Fishing When the Surfers Go Home
Whenever the surf drops to two feet or less and the shortboard surfers complain about “ankle-biter” waves, I throw a 5-weight rod and floating line into the back of my car and head to one of the local beaches with a smile on my face. I try to get to the water before sunup, or as close to that time as my body and brain will allow. In the summer months, that can mean being on the water by 6:00 A.M. I find it is best to get all my fishing gear and clothing ready the night before. That way, I don’t have to think too hard about anything more than getting up and on the road. Needless to say, caffeine can help a lot.
The reason for the early start is twofold. First and foremost, most surf zone fish feed aggressively in the shallows during low-light conditions.
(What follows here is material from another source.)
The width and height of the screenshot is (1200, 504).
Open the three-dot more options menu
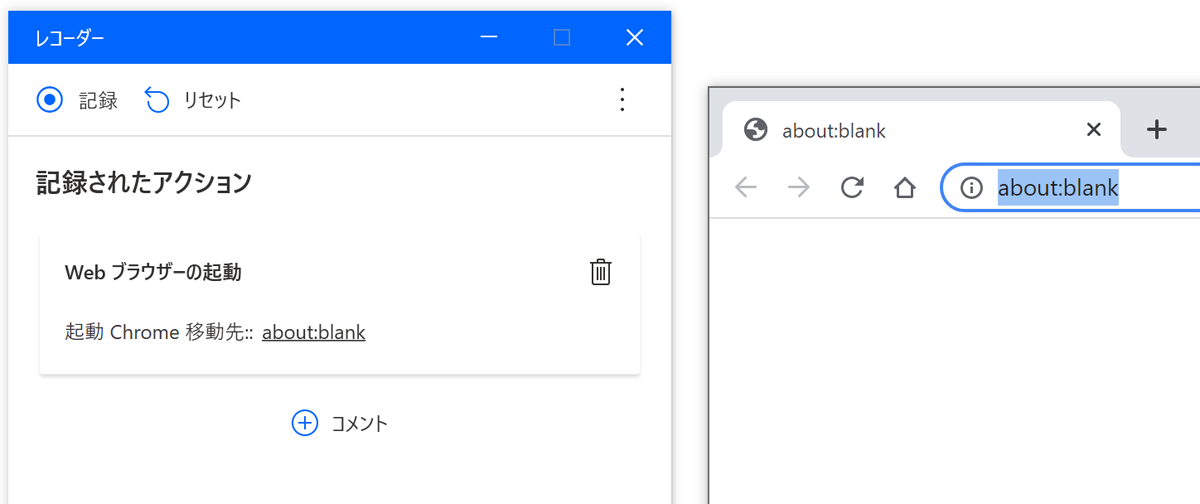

Once the sun starts shining hard, the fish depart for deeper waters. The other reason to get to the beach early is the lack of crowds. Most beachgoers haven’t a clue you are throwing a wickedly sharp hook back up the beach when you cast. They will unwittingly pass perilously close behind you. Some will even stop to gawk and ask questions. You avoid all of these problems by getting to the beach before the crowds descend.
Coastal fog, which is pretty much guaranteed most summer mornings, will reduce the crowds and keep the fish in close. I love foggy days.
I suggest you start fly fishing the surf with a technique that is familiar to most trout anglers — fishing with an indicator. The setup is simplicity itself. On the end of your standard floating fly line, attach 6 to 8 feet of mono. Anything from 3X to 20-pound test is fine. There’s no need for fancy leaders or fine tippets with this game. For the indicator, I am partial to the trapped-air technology of the Thingamabobber, but in reality, any high-floating foam indicator will do just fine. I usually start with the indicator about 4 feet from the fly and adjust from there as the conditions or fish dictate. On the business end, tie on a size 4 beadhead fly such as a brightly colored Woolly Bugger or a Clouser. Bright orange, red, or green weighted shad flies are perfect, too. Leave your Pheasant Tail Nymphs at home.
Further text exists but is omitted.